— Work to be completed —
Filter these entries down to lines holding "button".

— Listed entries —
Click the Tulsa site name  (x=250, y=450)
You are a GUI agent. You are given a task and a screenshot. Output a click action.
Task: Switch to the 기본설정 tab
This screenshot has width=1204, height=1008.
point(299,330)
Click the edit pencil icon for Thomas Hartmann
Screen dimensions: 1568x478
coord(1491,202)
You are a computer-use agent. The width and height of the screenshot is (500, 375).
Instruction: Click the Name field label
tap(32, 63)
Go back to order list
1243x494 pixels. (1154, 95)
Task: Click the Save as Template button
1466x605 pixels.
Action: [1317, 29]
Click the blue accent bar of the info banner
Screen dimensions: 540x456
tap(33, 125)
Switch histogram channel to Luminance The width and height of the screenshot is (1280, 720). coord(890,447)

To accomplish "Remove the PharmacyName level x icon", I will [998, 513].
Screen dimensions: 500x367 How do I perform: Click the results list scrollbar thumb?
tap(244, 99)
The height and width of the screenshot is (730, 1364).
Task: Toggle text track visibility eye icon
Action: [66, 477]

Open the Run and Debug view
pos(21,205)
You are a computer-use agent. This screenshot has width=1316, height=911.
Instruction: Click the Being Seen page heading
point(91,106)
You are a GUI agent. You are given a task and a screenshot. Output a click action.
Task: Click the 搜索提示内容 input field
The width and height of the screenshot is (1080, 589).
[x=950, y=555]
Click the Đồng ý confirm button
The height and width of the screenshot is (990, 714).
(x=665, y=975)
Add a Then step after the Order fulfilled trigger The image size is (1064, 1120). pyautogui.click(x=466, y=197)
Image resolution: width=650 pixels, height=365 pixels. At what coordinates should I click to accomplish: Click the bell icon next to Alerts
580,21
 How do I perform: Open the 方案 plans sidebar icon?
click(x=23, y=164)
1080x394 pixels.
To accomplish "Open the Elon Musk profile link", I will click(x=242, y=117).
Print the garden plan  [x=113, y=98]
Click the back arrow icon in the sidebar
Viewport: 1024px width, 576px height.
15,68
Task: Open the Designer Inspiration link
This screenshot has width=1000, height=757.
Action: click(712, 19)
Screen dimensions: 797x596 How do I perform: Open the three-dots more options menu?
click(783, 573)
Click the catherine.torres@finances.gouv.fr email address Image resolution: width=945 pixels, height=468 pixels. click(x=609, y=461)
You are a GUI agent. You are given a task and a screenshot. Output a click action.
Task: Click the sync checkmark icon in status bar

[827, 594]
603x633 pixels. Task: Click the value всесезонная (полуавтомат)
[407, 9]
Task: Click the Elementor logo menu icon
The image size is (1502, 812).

— Your response —
Task: Click the Save as Template button
Click the Đồng ý confirm button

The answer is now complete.